Obviously, we don't much care what Seattle is doing, but that report reminded me of two things I saw in the Mesa school district.
a. A good friend of mine who I honestly thought was one of the lousiest organizers, poorest workers, and worst choices for an admin job I had ever seen, and who could never have gotten an admin position in Mesa, interviewed and got an admin job in another district, where he bombed out and was soon gone.
b. I happened to go to work for someone who had been hired from outside the district, and who the interviewers thought was going to be the best of the best. The person turned out to be the bust of the bust instead.
Really made me think!
As you read the questions below, please keep in mind that I had no plans to do anything except teach when I got my degrees, and even had to wriggle out of admin job offers, even one where there was an interview process but I was told beforehand that the job was mine. And when I finally left the classroom it was for a job where I actually worked, not for one where I flew a desk.
In other words, I have no personal axe to grind.
The Question Is....
Is hiring from the outside a wise practice in regard to the following thoughts?
How can someone from the outside know the area, the employees, the local concerns, the organization, the students, his or her fellow administrators, or his subordinates as well as a local employee?
Why would anyone take a job with an employer who hires from the outside? Wouldn't it convince anyone with any real admin or leadership ability to hire on elsewhere, somewhere where he had a future?
Is hiring from the outside fair to those who have dedicated their lives, their work, and their loyalty to the organization?
Is hiring from the outside good for morale?

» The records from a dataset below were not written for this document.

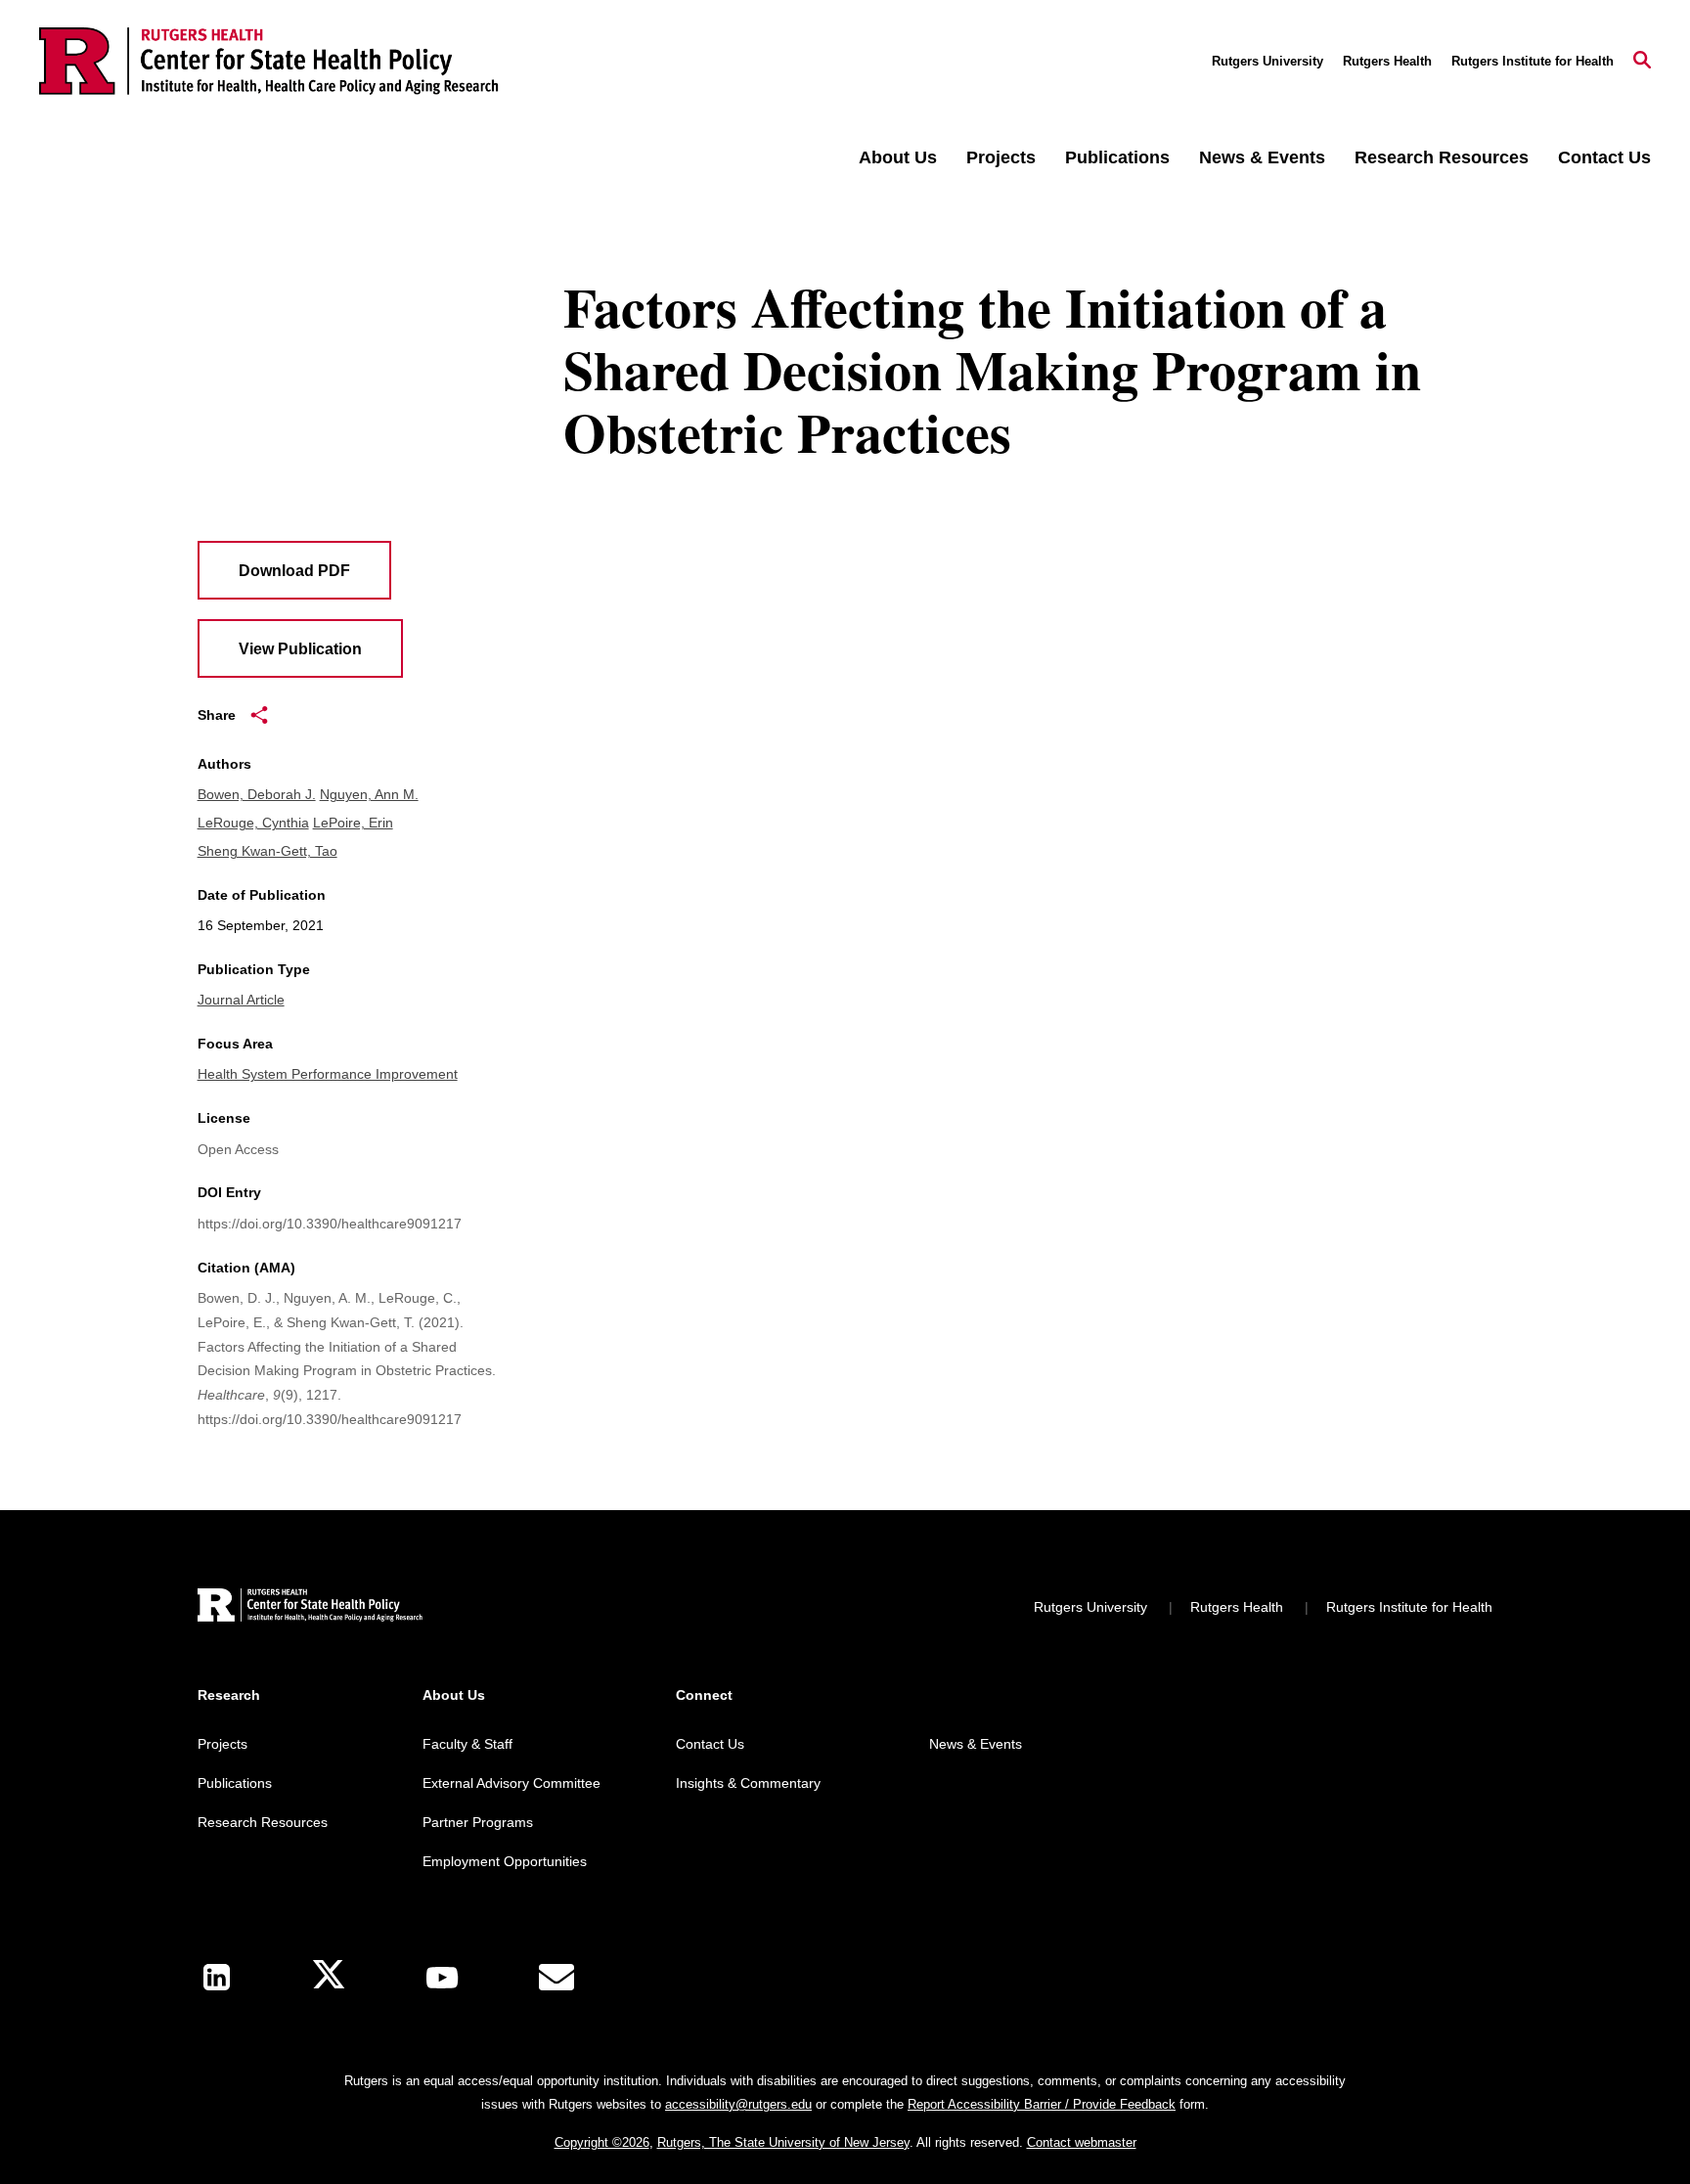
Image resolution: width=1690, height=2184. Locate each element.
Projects (1001, 157)
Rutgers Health (1387, 61)
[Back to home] (310, 1607)
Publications (1117, 157)
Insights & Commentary (748, 1783)
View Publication (300, 649)
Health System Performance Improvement (328, 1074)
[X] (328, 1977)
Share (217, 715)
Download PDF (294, 570)
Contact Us (1604, 157)
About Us (898, 157)
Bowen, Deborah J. (257, 794)
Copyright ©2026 (602, 2142)
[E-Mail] (556, 1977)
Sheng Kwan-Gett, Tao (267, 851)
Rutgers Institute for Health (1532, 61)
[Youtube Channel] (442, 1977)
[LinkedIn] (216, 1977)
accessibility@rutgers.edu (738, 2104)
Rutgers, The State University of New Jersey (783, 2142)
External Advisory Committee (511, 1783)
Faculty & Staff (467, 1744)
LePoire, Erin (353, 822)
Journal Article (241, 999)
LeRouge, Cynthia (253, 822)
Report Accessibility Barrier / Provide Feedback (1042, 2104)
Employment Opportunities (504, 1861)
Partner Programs (477, 1822)
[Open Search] (1642, 61)
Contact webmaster (1081, 2142)
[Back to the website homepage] (269, 61)
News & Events (1262, 157)
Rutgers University (1267, 61)
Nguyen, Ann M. (369, 794)
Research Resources (1442, 157)
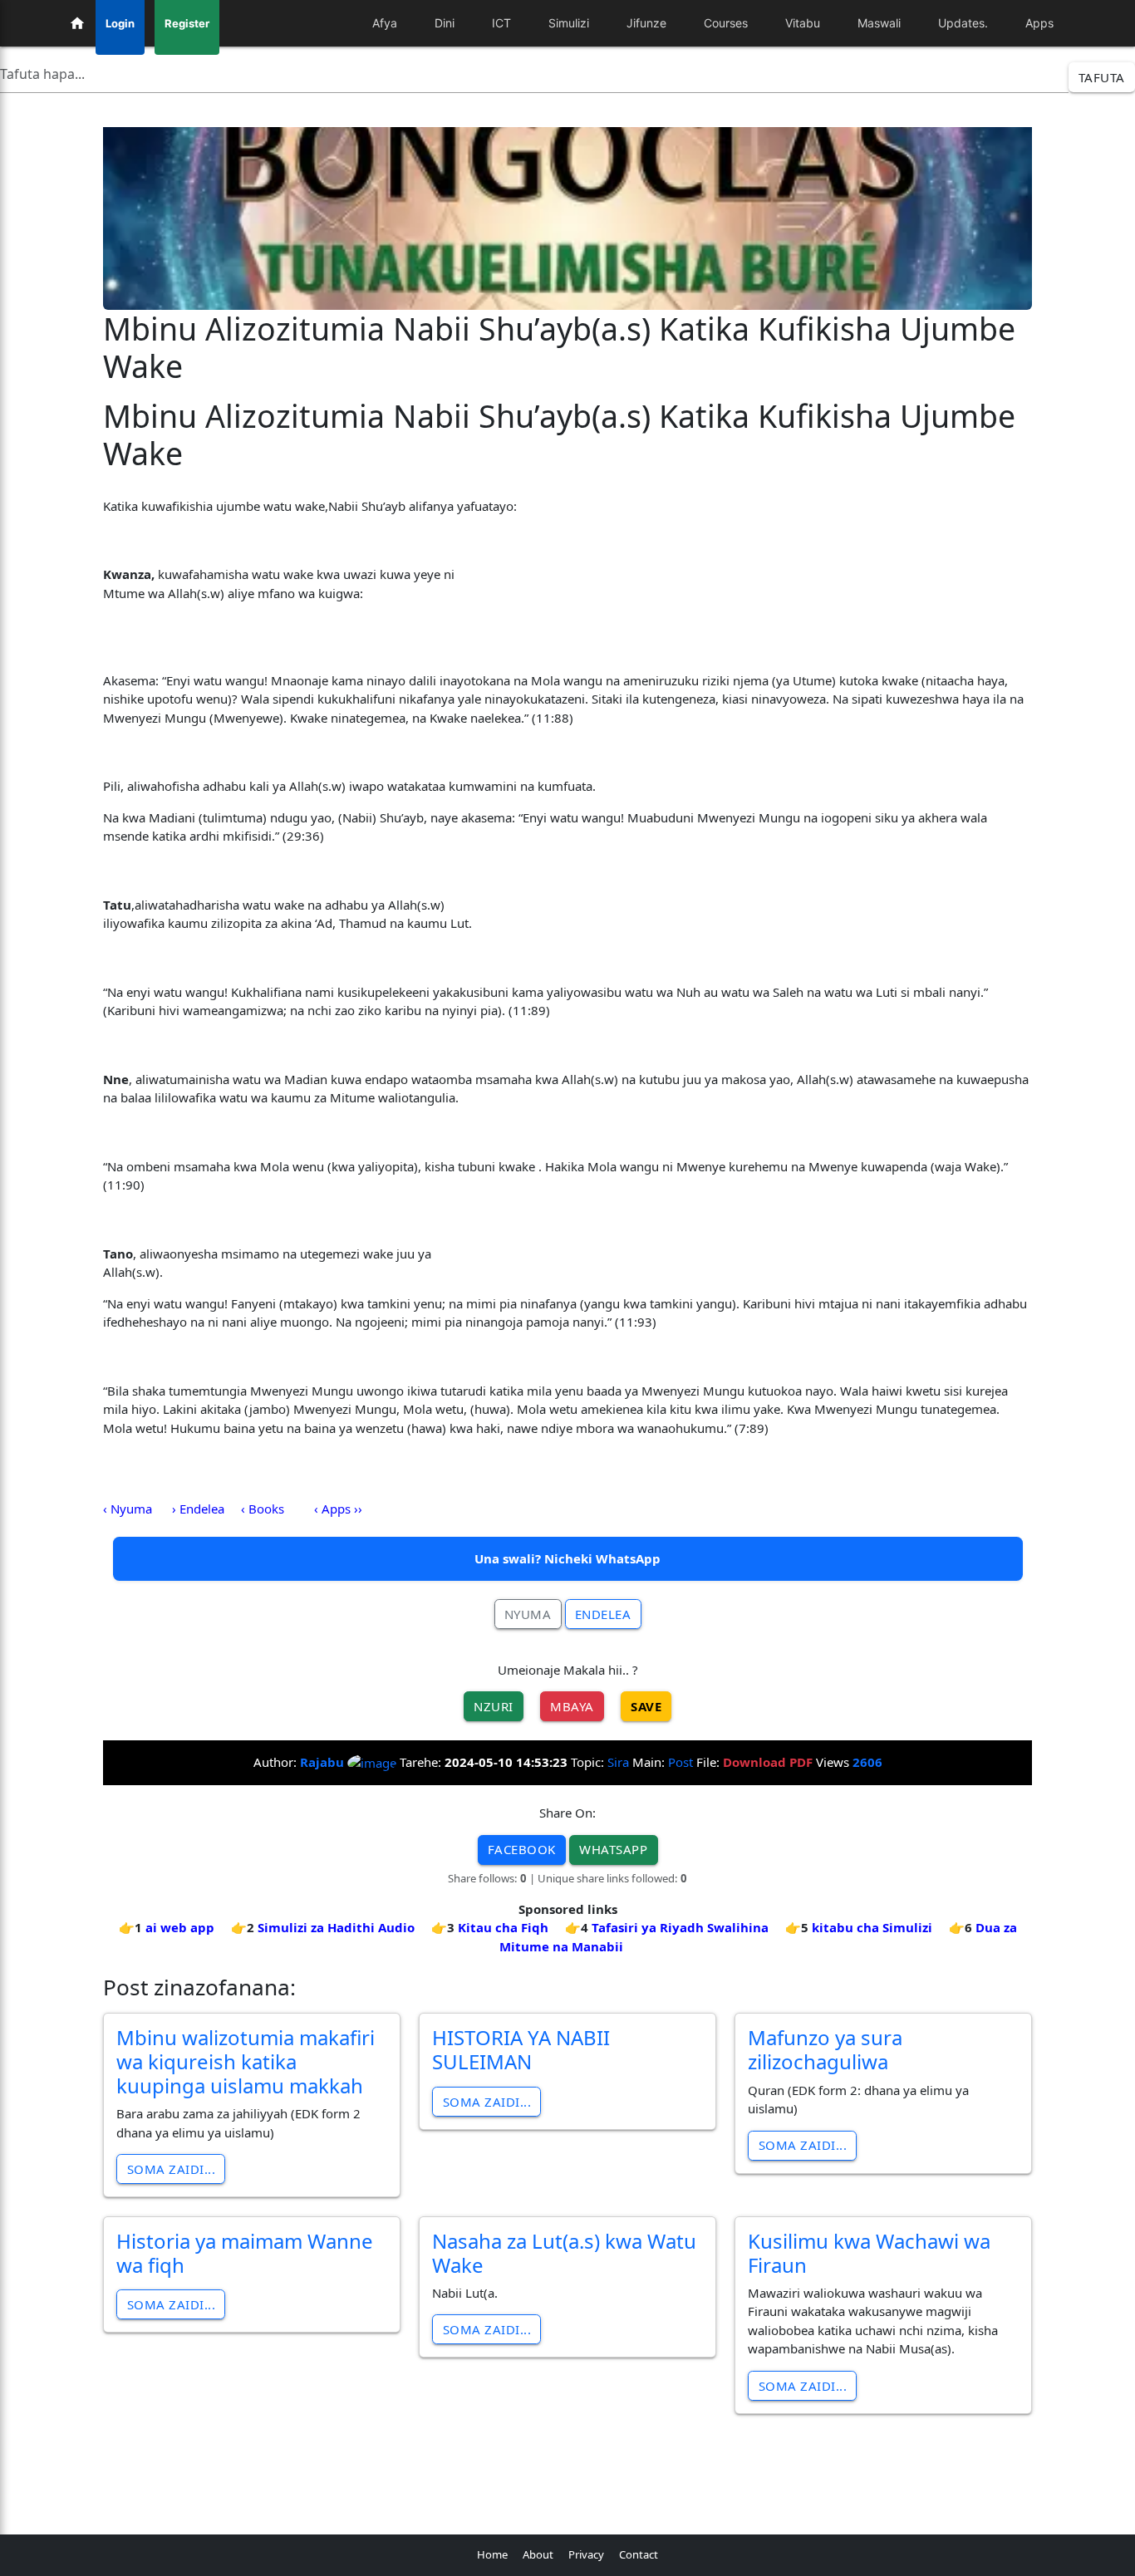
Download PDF (768, 1762)
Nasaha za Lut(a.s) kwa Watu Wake (564, 2253)
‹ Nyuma (127, 1508)
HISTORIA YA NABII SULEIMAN (521, 2049)
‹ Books (262, 1508)
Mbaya (572, 1706)
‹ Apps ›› (338, 1508)
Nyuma (528, 1614)
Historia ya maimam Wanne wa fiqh (244, 2253)
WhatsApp (613, 1849)
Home (492, 2554)
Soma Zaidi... (171, 2169)
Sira (618, 1762)
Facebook (522, 1849)
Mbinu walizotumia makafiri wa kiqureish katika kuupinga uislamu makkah (245, 2061)
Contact (638, 2554)
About (538, 2554)
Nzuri (493, 1706)
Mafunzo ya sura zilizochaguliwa (825, 2049)
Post (680, 1762)
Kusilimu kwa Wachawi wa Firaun (869, 2253)
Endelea (603, 1614)
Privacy (586, 2554)
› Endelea (198, 1508)
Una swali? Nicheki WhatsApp (567, 1558)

Are employees who are passed over for an unproven stranger likely to give their best for an outsider who most likely arrives with alien ideas and approaches?
Is a professionally tailored resumé and the ability to interview more important than years of proven ability and dedicated work?
Would there not have to be a VERY good reason to NOT hire from within?
Do those who favor hiring from the outside ever ask why an outsider, if he or she is so good, was not selected for a higher level position in his or her home organization?
How much can you really learn about someone in a short, formally structured interview?
Last but not least: Is the practice of hiring from the outside one of the reasons at least one Payson public entity has so many problems, as well as a high turnover rate in its upper level positions?